Compilation of Key Challenges and Strategies
GAPS IN OUR UNDERSTA NDING
• Overarching Challenges
o Treating Sea Ice as Part of a Global System. - A key to advancing our understanding and predictive capabilities is the treatment of the sea ice cover as an integral part of the complex Arctic system which, in turn, is an integral element of the global system. Adding to this complexity is the broad range of human activities that not only influence the Arctic system, but are also influenced by it.
o Impacts of the Regime Shift of Arctic Sea Ice. - Understanding how the recent regime shift in the Arctic sea ice cover, resulting in a significant reduction in the amount of multiyear ice compared with first-year ice, affects the processes governing the atmosphere-sea ice-ocean system and the models and observations used to study and predict Arctic sea ice dynamics.
o Identifying Diverse and Emerging Stakeholder Requirements. - As the Arctic is being transformed by globalization and climate change, new stakeholders with additional and more sophisticated requirements are emerging. Clearly defining these diverse needs as they relate to seasonal to decadal sea ice prediction is crucial to inform the future directions of modeling, observations, and overall research.

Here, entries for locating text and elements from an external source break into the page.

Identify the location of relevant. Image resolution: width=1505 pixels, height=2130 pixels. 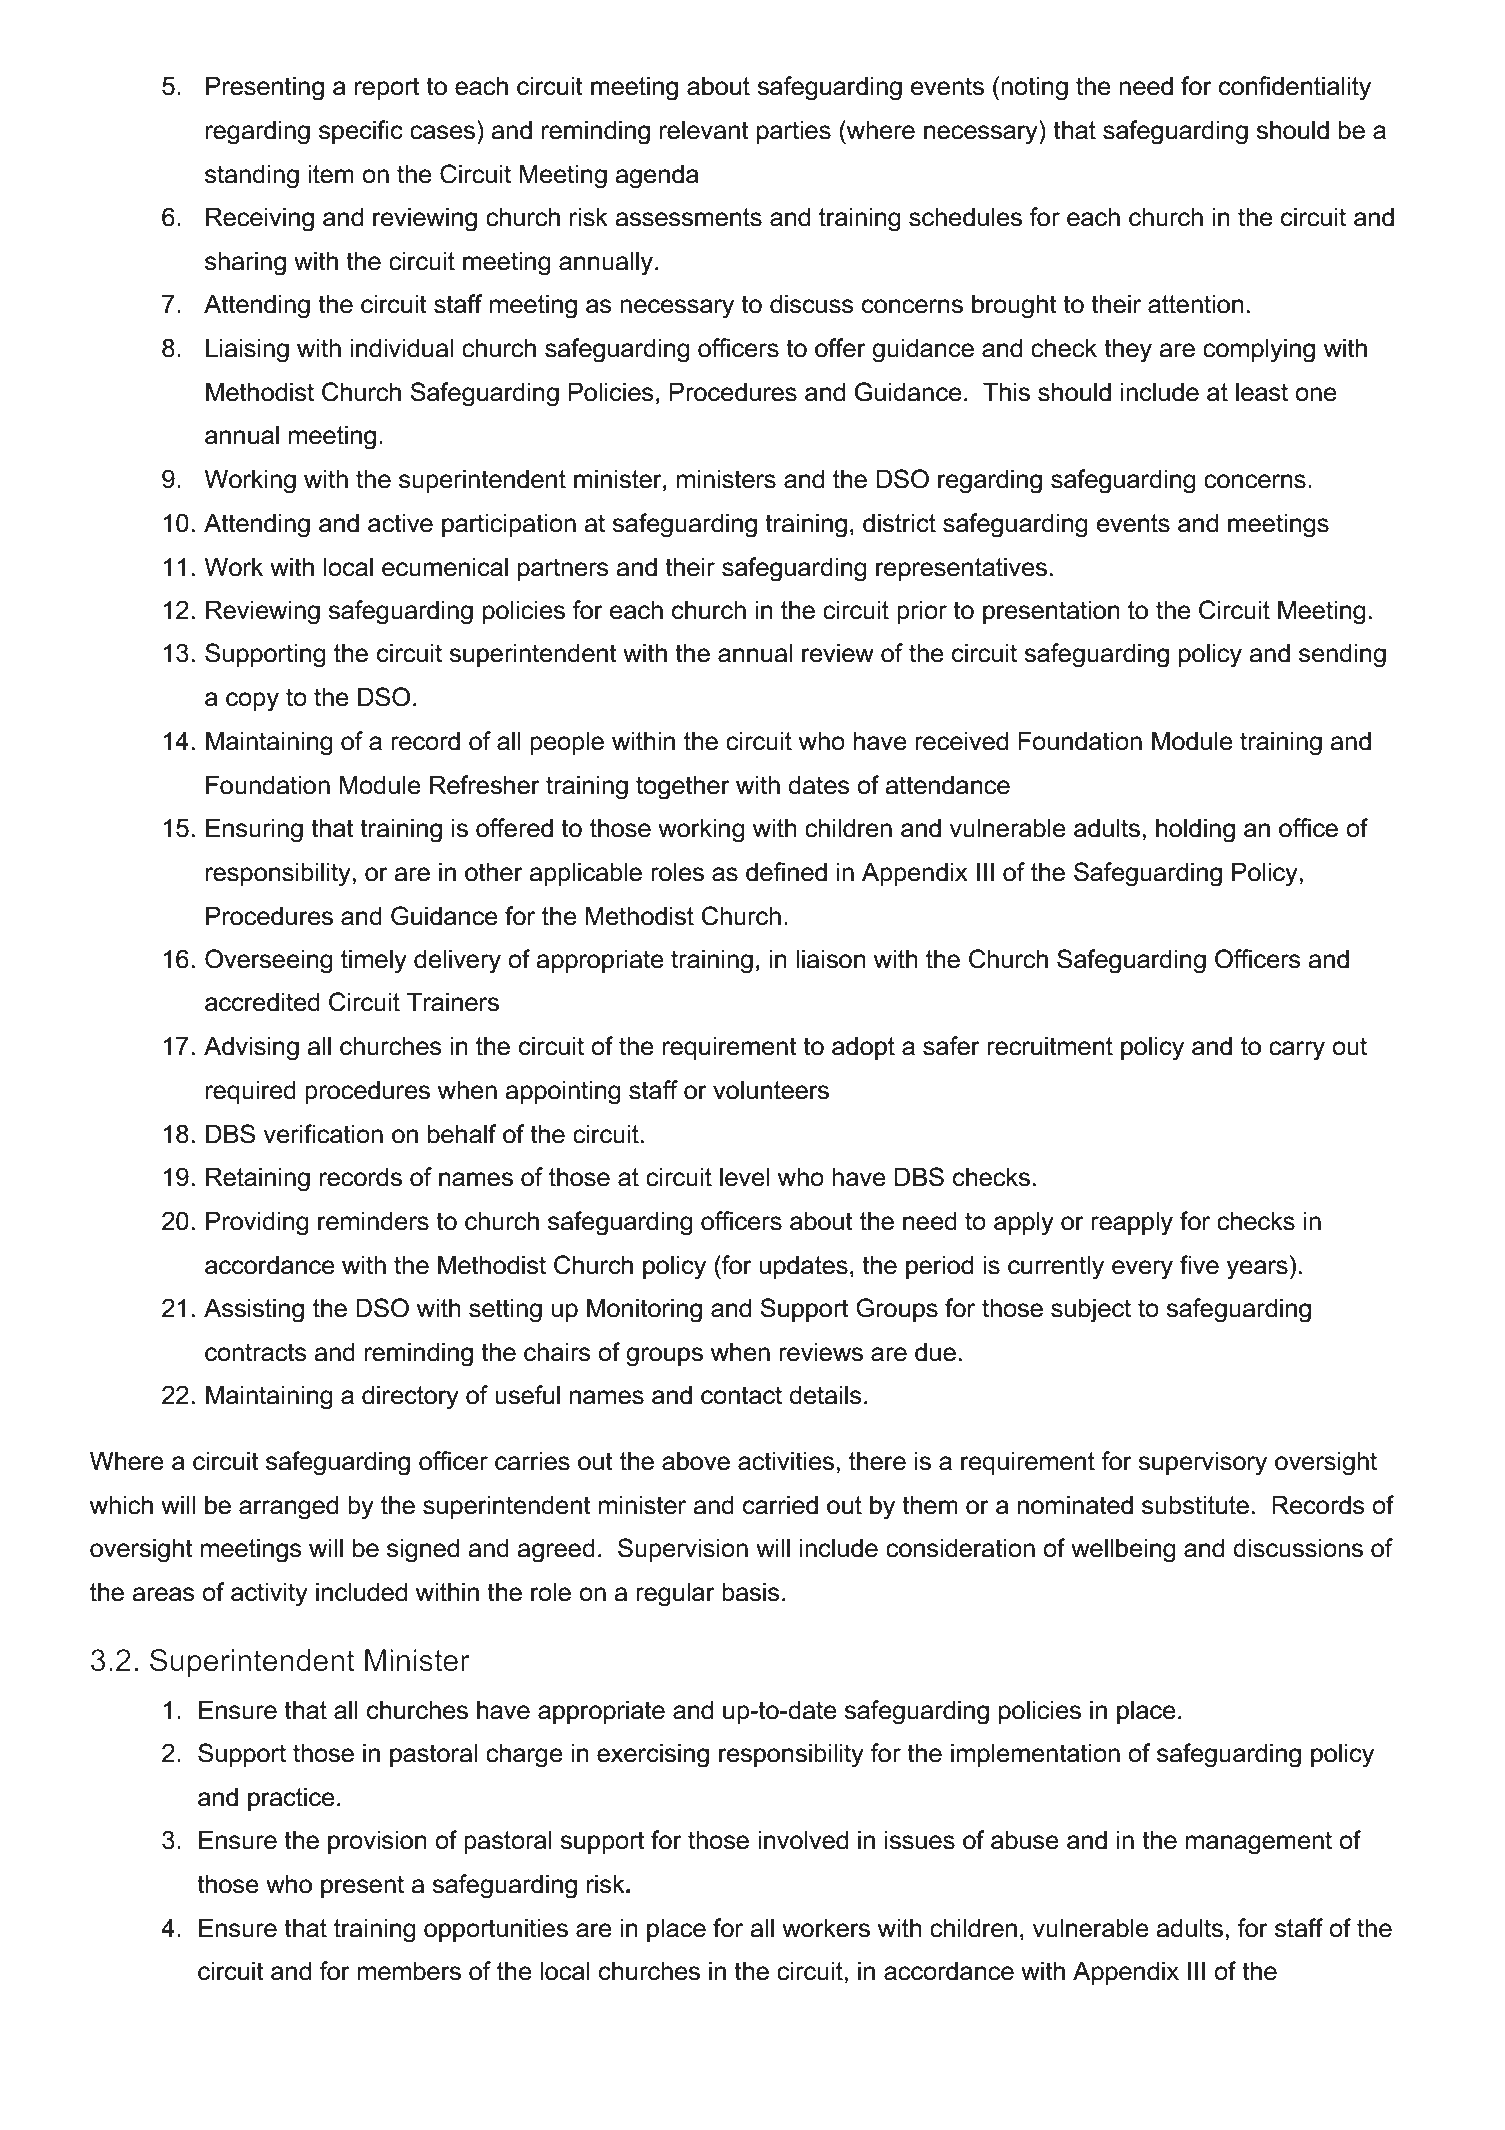
(704, 130).
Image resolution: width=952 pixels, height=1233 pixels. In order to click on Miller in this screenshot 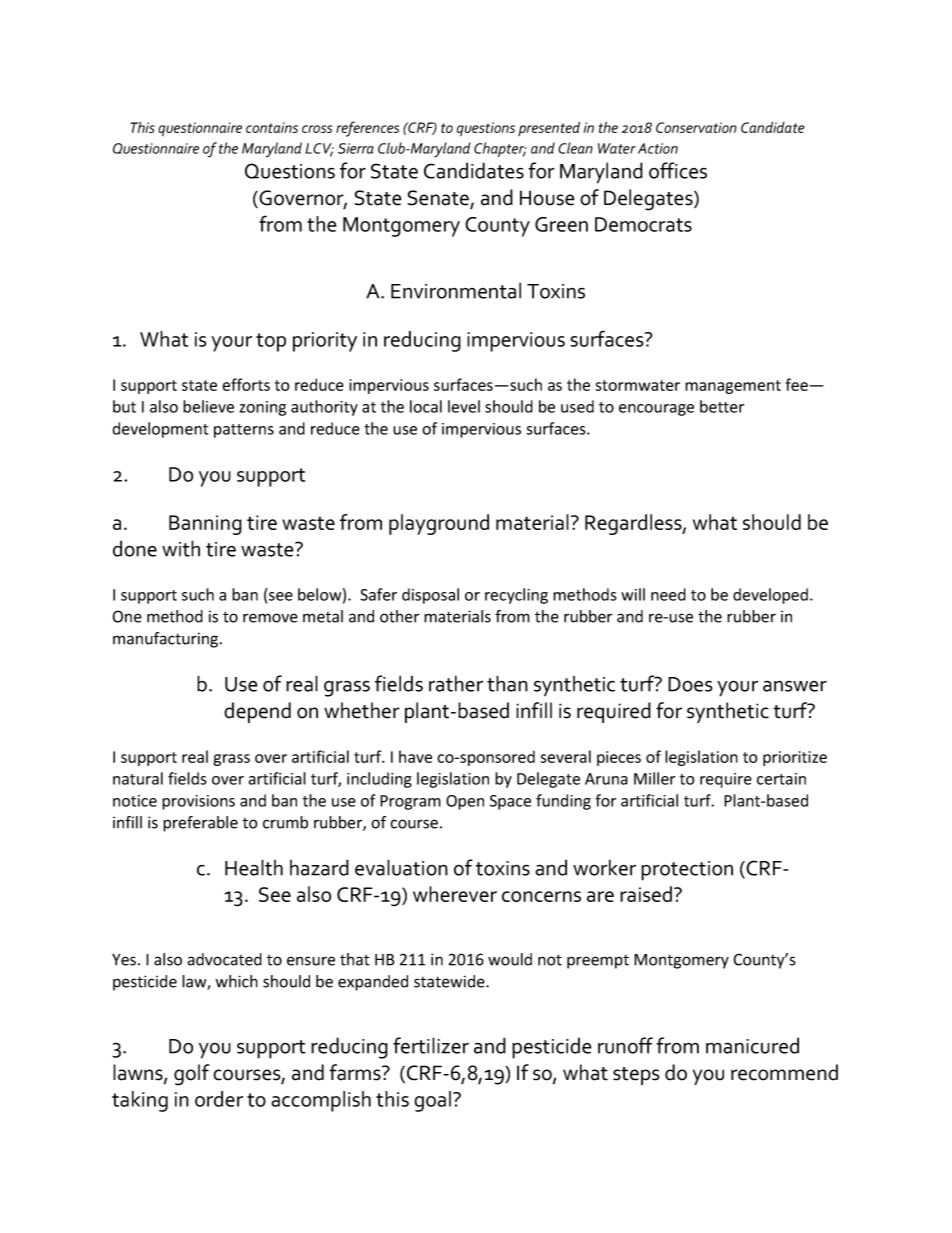, I will do `click(654, 778)`.
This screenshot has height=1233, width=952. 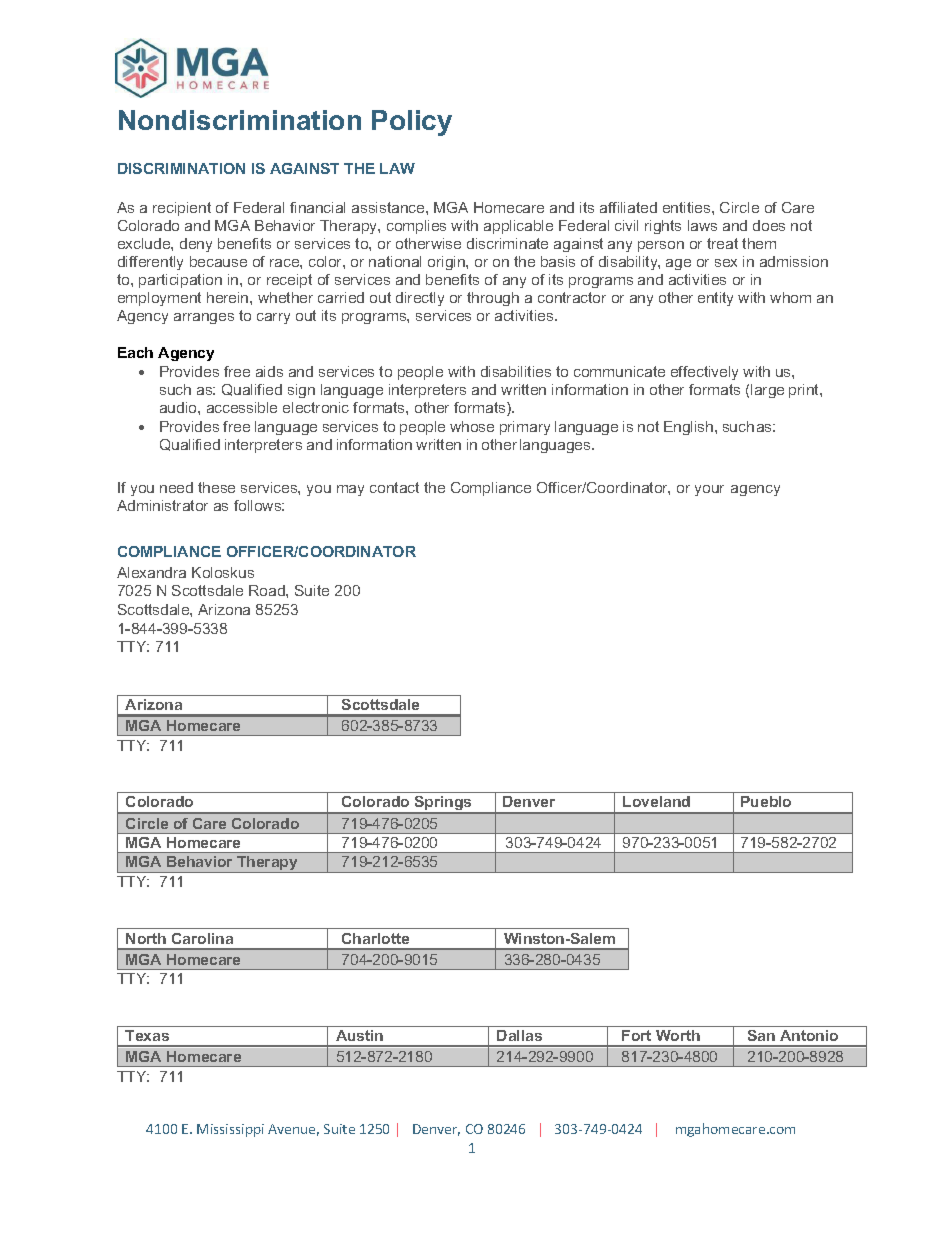 I want to click on recipient, so click(x=182, y=209).
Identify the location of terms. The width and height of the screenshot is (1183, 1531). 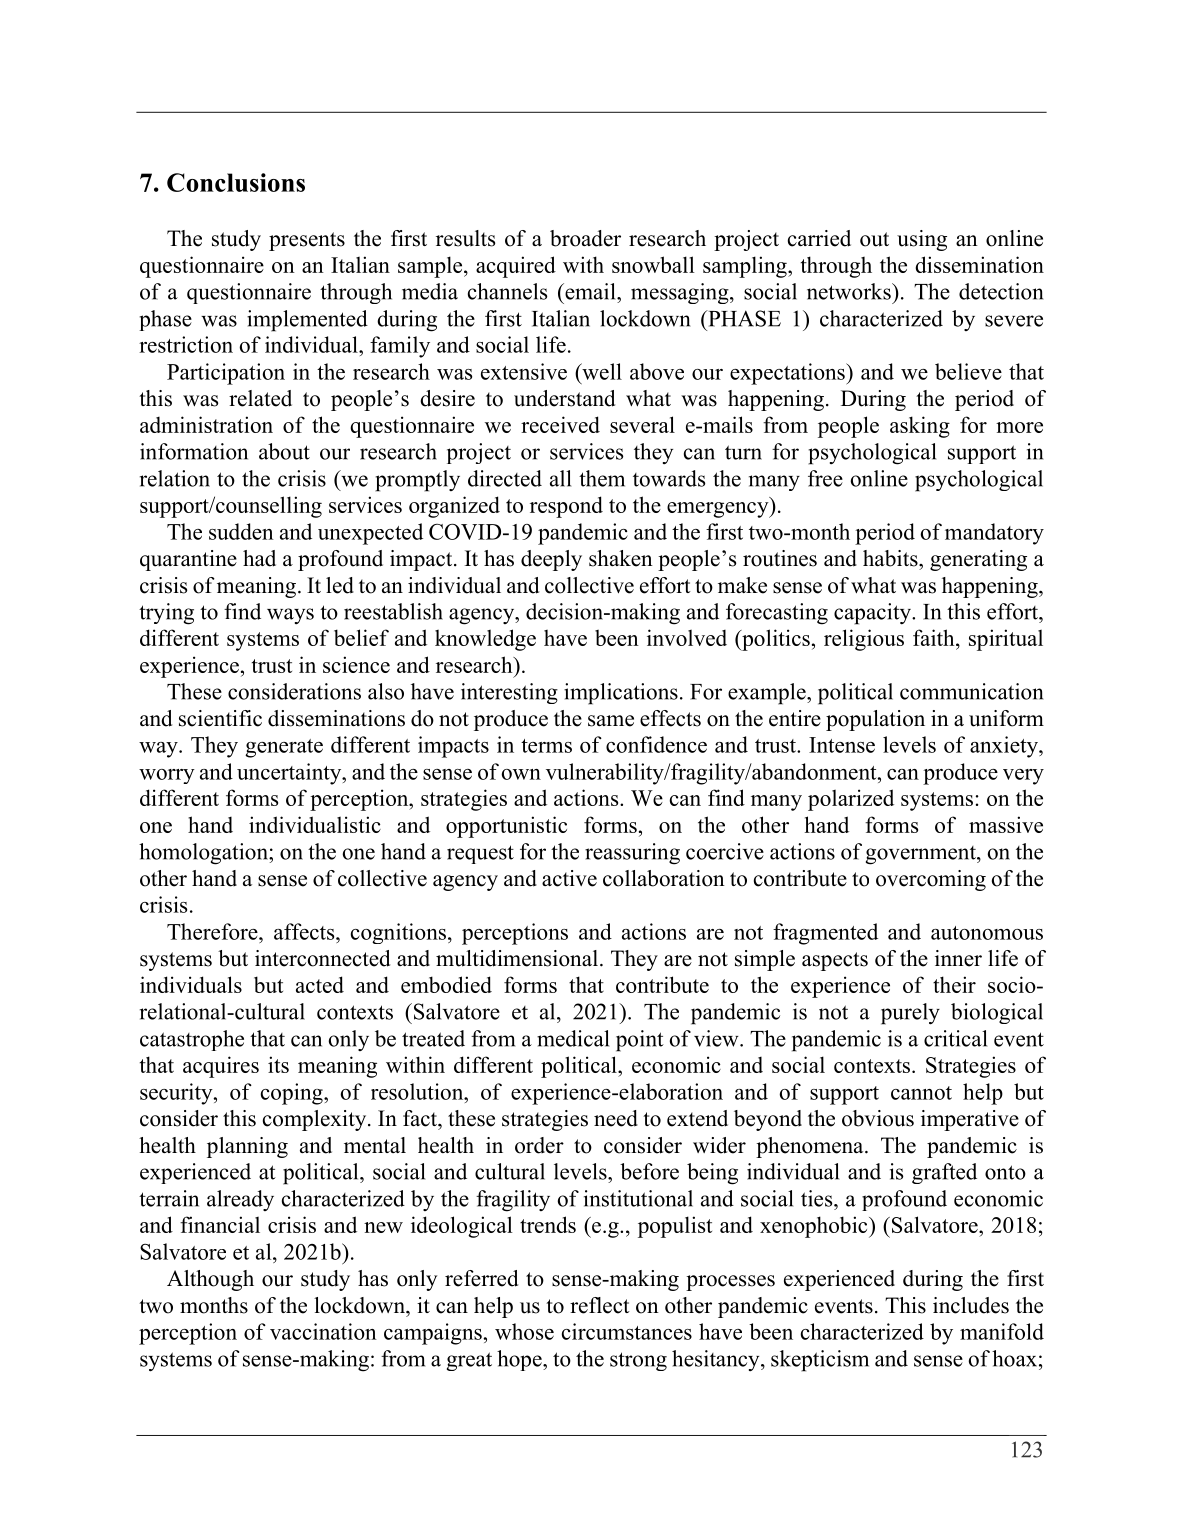
(546, 746).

• Challenges in Advancing Predictive Capability
o Competing Approaches to Seasonal Sea Ice Prediction. - Although limitations in the various approaches used to generate seasonal forecasts are generally acknowledged, there is a lack of quantitative information about their relative strengths and weaknesses.
o Observational Requirements for Seasonal Sea Ice Prediction. - Seasonal sea ice prediction capability depends on adequate knowledge of initial ice-ocean conditions, even though the specific requirements associated with “adequate knowledge” have yet to be established. This challenge is compounded by the need for a fast turnaround in acquiring and accessing observational data.
o Projecting Realistic Forcings and Feedbacks for Decadal Sea Ice Predictions. - A key challenge in coupled climate models is the capability to realistically simulate atmospheric and oceanic conditions of relevance to sea ice variability, including the identification of model processes that contribute to unrealistic forcings and feedbacks.